++++ MATERIAL FOR THE TASK ++++

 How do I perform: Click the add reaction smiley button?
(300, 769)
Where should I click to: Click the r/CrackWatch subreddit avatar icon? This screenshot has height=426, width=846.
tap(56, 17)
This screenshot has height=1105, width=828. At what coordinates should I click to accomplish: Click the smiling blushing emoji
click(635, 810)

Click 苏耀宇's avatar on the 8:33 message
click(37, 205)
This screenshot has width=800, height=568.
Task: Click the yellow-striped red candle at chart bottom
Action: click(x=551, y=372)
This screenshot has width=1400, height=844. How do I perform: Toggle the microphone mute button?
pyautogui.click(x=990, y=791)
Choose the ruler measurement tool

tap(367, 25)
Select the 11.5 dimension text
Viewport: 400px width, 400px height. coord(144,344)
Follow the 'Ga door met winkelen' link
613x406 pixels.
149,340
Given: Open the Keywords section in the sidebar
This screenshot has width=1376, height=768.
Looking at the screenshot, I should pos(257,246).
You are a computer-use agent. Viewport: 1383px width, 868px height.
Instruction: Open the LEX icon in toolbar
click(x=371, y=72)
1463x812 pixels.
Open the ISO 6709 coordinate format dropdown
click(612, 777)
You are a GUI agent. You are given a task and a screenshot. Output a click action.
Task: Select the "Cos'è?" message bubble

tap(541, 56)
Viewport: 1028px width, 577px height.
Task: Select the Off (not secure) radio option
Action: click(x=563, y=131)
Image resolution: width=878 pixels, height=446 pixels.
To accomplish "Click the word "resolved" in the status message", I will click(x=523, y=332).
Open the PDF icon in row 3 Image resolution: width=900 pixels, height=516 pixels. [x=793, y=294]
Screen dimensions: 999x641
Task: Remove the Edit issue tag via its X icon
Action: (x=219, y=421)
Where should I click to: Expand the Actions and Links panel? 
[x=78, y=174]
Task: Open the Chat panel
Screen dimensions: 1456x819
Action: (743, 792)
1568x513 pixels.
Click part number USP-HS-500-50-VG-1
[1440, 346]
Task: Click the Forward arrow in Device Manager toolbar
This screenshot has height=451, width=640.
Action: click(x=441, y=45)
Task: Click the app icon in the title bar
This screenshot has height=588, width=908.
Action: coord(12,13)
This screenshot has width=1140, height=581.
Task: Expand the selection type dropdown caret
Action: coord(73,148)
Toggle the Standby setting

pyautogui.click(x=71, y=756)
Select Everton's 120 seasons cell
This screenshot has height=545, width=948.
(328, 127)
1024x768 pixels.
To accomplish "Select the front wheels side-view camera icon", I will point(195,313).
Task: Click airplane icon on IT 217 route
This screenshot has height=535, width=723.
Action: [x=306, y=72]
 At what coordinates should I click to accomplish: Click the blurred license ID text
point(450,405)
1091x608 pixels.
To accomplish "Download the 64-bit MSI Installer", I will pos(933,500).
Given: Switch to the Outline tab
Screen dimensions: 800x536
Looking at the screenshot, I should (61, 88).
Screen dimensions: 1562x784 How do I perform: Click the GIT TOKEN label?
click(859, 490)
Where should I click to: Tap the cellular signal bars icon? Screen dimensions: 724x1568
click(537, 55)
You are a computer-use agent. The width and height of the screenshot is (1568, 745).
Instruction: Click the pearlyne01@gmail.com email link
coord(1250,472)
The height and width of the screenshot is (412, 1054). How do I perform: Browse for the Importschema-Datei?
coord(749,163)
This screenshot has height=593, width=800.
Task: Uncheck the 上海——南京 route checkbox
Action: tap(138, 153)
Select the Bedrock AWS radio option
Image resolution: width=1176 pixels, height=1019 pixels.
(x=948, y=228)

++++

WHAT THE TASK REQUIRES = Set down, word for word, every line from the line that holds "Task: Click the app icon in the title bar" to the end of the entries above, including both ends.

ANSWER TO THIS PROBLEM =
Task: Click the app icon in the title bar
This screenshot has height=588, width=908.
Action: coord(12,13)
This screenshot has width=1140, height=581.
Task: Expand the selection type dropdown caret
Action: coord(73,148)
Toggle the Standby setting

pyautogui.click(x=71, y=756)
Select Everton's 120 seasons cell
This screenshot has height=545, width=948.
(328, 127)
1024x768 pixels.
To accomplish "Select the front wheels side-view camera icon", I will point(195,313).
Task: Click airplane icon on IT 217 route
This screenshot has height=535, width=723.
Action: [x=306, y=72]
 At what coordinates should I click to accomplish: Click the blurred license ID text
point(450,405)
1091x608 pixels.
To accomplish "Download the 64-bit MSI Installer", I will pos(933,500).
Given: Switch to the Outline tab
Screen dimensions: 800x536
Looking at the screenshot, I should (61, 88).
Screen dimensions: 1562x784 How do I perform: Click the GIT TOKEN label?
click(859, 490)
Where should I click to: Tap the cellular signal bars icon? Screen dimensions: 724x1568
click(537, 55)
You are a computer-use agent. The width and height of the screenshot is (1568, 745).
Instruction: Click the pearlyne01@gmail.com email link
coord(1250,472)
The height and width of the screenshot is (412, 1054). How do I perform: Browse for the Importschema-Datei?
coord(749,163)
This screenshot has height=593, width=800.
Task: Uncheck the 上海——南京 route checkbox
Action: tap(138, 153)
Select the Bedrock AWS radio option
Image resolution: width=1176 pixels, height=1019 pixels.
(x=948, y=228)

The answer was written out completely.